Previous two-stream methods such as FinalMLP and GDCN exhibit robust performance, while our RE-SORT constructs more effective multilevel features while eliminating spurious correlations and achieves the best performance. 
%
It is crucial to emphasize the significance of accurate CTR prediction, particularly in applications with substantial user bases; even a 0.1\% AUC increase, although seemingly modest, can have a substantial impact, significantly boosting overall revenue~\citep{cheng2016wide,wang2017deep,2017Model}\textcolor{blue}{\footnotemark[4]}.
\footnotetext[4]{The GDCN yields a 0.17\% improvement over the previous SOTA approach on Criteo. With its stacked structure, GDCN achieves a 0.04\% improvement over the baseline. }
%
Moreover, compared to the previous SOTA model (GDCN), RE-SORT is almost 4 times faster, highlighting an additional valuable improvement, which is explained in detail in the following section. 

\input{table/speed}

\input{table/2_Ablation_study}
\noindent\textbf{Speed comparison.} 
\label{speed exp}
The rapid inference speed of the RE-SORT is attributed to its MSR structure. The SCE module does not affect the inference speed because it is used only during training. We choose ``Baseline''; ``Baseline + SA''; and the cutting-edge two-stream GDCN, FinalMLP, LightDIL, and DRIN methods for comparison. Table~\ref{speed} demonstrates that our RE-SORT substantially outperforms the previous SOTA methods; it outperforms DRIN, the fastest among these methods, by approximately 90\%.



\subsection{Ablation study}
\label{module22}
We verify the effectiveness of the MSR and the SCE structures through extensive experiments.

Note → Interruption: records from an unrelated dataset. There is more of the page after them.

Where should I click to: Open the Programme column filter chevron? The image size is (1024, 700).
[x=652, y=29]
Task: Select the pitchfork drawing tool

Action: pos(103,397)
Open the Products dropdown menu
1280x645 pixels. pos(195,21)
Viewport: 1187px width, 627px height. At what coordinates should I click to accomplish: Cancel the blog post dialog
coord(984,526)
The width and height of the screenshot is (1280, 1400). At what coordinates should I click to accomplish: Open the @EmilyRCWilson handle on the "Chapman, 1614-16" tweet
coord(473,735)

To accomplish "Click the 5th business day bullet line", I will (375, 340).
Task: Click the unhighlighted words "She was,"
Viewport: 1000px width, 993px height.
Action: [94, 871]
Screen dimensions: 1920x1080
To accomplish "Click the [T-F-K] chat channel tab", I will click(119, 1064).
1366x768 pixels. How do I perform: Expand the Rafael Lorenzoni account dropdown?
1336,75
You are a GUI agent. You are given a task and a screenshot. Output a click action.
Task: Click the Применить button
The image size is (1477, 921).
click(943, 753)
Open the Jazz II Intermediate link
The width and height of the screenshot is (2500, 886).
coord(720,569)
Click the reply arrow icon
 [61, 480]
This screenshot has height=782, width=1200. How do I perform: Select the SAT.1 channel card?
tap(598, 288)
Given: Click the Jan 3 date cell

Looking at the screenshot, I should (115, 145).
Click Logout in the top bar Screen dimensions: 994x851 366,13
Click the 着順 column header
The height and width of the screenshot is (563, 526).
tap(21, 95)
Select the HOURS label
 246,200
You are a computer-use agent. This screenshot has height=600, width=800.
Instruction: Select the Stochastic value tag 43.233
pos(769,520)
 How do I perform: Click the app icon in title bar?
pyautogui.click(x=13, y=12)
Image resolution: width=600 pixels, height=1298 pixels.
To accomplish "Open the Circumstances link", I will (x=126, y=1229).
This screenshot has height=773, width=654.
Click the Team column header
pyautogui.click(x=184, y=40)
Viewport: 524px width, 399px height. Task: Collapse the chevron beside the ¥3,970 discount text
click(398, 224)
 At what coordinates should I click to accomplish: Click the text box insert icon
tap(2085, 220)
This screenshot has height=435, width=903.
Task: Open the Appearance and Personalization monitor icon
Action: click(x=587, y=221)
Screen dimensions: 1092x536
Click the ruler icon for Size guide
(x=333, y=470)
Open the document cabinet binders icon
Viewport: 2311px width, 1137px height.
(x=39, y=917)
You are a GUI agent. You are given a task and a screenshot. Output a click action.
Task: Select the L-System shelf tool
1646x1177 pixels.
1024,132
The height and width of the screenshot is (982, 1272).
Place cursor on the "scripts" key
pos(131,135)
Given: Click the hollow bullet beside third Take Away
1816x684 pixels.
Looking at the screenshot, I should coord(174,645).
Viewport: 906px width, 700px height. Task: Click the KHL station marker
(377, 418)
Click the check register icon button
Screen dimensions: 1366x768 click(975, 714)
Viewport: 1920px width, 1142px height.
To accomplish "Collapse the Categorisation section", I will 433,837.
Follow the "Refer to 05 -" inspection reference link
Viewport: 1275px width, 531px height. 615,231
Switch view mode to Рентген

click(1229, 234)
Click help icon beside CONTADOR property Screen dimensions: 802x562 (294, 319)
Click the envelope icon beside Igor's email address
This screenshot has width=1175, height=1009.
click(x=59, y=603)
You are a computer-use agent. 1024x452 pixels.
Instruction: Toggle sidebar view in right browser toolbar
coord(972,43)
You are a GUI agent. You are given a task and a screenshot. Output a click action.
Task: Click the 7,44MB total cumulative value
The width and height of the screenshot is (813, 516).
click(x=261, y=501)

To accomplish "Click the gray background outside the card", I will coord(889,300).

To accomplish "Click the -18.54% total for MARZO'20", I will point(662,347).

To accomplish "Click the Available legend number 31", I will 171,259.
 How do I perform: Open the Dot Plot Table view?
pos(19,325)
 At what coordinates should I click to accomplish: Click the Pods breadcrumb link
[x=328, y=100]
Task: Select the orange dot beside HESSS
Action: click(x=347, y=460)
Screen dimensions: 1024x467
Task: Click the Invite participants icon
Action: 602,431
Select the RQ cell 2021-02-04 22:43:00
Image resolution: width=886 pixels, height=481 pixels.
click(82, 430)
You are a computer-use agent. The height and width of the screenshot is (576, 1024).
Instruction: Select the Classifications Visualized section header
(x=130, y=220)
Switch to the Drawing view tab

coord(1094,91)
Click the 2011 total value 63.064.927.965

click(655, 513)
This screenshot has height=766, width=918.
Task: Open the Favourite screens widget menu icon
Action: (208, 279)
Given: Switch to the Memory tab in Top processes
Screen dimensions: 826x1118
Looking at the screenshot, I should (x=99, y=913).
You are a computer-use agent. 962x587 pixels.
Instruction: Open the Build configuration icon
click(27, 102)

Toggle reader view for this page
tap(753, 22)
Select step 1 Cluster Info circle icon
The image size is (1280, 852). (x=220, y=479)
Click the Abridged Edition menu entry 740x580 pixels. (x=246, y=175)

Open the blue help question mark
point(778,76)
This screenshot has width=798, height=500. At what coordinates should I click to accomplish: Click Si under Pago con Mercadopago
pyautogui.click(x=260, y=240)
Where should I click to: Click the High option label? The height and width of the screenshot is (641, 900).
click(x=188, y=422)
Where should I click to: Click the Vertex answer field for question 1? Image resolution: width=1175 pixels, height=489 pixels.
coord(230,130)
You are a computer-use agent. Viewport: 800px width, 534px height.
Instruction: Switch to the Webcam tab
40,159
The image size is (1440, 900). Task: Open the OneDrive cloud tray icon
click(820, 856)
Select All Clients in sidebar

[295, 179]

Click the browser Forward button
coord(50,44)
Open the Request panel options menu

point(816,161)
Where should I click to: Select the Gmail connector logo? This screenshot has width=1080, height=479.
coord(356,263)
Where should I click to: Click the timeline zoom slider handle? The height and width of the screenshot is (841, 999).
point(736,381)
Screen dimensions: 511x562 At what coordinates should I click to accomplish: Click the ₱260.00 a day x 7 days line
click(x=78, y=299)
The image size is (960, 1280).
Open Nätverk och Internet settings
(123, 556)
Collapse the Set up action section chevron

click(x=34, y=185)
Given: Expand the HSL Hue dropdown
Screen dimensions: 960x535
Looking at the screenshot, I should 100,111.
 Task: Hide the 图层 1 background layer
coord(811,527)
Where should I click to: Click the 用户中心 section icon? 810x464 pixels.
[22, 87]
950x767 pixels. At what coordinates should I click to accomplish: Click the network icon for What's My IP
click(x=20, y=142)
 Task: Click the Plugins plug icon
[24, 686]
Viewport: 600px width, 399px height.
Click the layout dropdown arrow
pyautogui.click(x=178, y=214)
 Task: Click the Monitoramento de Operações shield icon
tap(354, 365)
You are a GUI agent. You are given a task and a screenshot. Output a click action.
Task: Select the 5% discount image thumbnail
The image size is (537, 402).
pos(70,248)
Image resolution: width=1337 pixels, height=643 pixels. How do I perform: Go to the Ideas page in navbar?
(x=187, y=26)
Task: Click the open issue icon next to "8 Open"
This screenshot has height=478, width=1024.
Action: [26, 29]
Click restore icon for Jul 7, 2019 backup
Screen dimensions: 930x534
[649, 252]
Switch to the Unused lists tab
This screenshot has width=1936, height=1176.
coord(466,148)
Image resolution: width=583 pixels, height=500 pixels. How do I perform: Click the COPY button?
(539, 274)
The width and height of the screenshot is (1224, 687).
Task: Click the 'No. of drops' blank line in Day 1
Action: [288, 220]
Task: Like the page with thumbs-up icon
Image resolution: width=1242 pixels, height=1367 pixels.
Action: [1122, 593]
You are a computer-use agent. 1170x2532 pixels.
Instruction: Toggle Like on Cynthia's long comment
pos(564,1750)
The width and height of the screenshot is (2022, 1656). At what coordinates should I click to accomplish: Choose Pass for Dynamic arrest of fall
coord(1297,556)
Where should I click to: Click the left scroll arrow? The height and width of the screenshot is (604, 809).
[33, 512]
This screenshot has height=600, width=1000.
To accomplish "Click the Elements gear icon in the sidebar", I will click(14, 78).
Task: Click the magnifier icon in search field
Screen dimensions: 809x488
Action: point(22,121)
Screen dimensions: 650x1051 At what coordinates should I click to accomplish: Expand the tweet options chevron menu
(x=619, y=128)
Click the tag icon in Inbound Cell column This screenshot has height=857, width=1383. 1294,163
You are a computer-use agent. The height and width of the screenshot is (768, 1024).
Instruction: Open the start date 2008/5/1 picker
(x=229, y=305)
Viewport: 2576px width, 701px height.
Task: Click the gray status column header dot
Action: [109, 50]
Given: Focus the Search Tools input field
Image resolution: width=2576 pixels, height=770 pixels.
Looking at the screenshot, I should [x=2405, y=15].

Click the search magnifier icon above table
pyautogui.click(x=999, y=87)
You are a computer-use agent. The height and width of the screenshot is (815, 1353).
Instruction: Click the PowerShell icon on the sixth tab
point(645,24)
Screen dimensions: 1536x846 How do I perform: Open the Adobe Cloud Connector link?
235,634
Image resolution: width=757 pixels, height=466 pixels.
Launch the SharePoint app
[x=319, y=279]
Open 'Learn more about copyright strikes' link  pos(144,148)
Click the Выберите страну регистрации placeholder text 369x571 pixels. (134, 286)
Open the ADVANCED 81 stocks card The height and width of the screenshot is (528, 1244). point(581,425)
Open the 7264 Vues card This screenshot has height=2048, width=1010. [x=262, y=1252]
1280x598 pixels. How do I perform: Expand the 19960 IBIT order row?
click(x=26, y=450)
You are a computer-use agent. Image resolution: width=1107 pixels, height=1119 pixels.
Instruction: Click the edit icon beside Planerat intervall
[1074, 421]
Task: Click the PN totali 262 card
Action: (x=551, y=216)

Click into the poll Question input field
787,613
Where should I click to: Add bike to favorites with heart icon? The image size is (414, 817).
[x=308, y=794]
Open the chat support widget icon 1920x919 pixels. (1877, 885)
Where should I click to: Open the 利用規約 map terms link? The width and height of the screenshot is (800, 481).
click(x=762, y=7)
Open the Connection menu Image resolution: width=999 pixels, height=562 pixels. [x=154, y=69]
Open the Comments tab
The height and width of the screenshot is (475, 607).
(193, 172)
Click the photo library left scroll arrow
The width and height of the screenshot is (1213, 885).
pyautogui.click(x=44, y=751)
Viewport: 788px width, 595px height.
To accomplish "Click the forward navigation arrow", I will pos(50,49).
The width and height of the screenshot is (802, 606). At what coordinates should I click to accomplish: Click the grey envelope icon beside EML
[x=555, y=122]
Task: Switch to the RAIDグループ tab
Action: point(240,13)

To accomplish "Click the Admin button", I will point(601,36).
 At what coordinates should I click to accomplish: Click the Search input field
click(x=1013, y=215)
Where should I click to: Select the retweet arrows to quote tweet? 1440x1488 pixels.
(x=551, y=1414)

\noindent\textbf{Improvement achieved with the MSR and SCE.} 
\label{ablation_exp}
Table~\ref{ablation} shows that MSR and SCE stably improve the performance of the model, exceeding the ``Baseline'' by an average of 0.25\% in terms of the AUC across all three datasets. To fairly compare the performances of various two-stream structures, the results presented in the table are the best experimental results obtained with different depth combinations for the two streams within their corresponding network structures. Our MSR outperforms the two-stream MLP and two-stream SA structures by an average of 0.12\% and 0.11\% AUC, respectively. Tables~\ref{speed} and~\ref{ablation} demonstrate that the proposed MSR structure outperforms MLP and attention-based models in terms of both accuracy and computational efficiency. 


\input{img/depth}
\noindent\textbf{Two streams in MSR with different depths.}
\label{depth_exp}
We verify the performance of RE-SORT with different combinations of the S-SR and D-SR streams at various depths. On the five datasets, the best performance is obtained with D-SR and S-SR depths of 3 and 1, respectively. Figure~\ref{1} shows a visualization example based on the MovieLens dataset. When the D-SR and S-SR depths are the same (1, 2, and 3), the AUC performance is similar to that of the ``Baseline'' (0.9712, 0.9713, and 0.9711 vs. 0.9711), which shows that the MSR structure is not able to construct multilevel features with the same stacking depth to achieve improved performance. When the depths of the D-SR and S-SR streams are set to 3 and 1, respectively, the result is 0.12\% greater than that of the ``Baseline''. 



\input{img/decor}
\noindent\textbf{Feature visualization for SCE.}
We randomly select variables with 50 dimensions from input features of the CTR predictor learned by ``Baseline'' and SCE. Figure~\ref{decorrelation} shows that the correlations among the features are eliminated by SCE, while the model performance is notably improved. To a certain extent, this experiment substantiates that SCE can promote the model to identify critical features and acquire more effective associations with CTR predictions, thus enhancing the generalization ability. Additional experiments, such as a comparative analysis of using different numbers of random Fourier spaces, are reported in the appendix.